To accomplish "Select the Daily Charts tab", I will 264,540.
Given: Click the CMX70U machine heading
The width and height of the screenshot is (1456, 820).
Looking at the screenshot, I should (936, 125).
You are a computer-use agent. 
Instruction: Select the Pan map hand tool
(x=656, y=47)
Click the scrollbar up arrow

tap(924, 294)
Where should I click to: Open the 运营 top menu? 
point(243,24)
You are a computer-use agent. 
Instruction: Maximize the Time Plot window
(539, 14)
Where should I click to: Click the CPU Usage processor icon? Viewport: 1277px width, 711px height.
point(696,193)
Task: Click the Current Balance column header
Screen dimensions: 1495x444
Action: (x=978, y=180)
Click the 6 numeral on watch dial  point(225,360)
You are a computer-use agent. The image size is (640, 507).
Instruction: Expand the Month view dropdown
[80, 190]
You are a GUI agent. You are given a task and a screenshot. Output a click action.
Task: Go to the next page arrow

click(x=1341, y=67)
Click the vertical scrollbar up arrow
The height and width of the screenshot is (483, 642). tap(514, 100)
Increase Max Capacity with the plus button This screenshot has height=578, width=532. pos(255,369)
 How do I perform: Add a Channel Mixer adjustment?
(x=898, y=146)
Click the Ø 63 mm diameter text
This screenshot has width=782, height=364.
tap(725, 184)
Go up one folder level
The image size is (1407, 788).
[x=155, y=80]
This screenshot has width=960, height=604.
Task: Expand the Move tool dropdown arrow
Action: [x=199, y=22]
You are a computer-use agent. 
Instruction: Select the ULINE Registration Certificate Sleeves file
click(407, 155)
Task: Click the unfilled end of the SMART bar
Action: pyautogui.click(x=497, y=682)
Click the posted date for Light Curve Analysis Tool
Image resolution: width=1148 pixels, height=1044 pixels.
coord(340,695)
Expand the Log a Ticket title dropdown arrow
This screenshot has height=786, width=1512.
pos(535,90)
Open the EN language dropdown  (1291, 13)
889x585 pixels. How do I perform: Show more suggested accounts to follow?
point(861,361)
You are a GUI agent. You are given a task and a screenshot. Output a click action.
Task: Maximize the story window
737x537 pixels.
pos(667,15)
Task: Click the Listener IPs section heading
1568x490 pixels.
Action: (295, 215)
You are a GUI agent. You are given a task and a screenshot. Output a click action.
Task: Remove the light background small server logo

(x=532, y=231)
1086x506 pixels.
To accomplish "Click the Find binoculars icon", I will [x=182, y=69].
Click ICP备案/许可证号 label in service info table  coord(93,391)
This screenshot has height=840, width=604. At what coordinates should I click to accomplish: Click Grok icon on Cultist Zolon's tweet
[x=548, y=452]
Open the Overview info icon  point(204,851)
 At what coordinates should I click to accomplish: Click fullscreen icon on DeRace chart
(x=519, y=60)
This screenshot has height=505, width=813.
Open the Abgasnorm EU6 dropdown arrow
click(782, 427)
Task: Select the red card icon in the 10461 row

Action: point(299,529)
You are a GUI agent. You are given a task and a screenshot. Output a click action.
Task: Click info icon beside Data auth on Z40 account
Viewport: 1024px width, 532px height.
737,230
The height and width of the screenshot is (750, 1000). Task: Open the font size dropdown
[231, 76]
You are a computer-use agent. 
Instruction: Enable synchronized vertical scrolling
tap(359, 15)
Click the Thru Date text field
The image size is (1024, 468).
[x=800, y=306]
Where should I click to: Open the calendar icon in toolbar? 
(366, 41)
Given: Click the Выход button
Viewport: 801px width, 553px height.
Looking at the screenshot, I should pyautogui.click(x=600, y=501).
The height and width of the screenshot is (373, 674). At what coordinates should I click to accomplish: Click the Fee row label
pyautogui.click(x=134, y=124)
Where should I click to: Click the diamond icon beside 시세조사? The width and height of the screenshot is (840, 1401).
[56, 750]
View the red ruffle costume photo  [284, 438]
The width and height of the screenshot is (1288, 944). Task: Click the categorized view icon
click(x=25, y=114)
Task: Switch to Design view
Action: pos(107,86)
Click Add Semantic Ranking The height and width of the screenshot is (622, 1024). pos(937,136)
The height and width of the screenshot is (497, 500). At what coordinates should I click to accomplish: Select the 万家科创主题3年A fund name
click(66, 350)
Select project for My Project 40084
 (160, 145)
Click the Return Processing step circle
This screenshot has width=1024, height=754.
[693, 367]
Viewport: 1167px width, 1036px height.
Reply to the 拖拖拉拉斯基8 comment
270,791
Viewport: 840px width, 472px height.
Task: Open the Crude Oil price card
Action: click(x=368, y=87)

■ ASSIGNMENT ■
From the entries above, show each line that includes the string "heading".

■ SOLUTION ■
Given: Click the CMX70U machine heading
Task: Click the Listener IPs section heading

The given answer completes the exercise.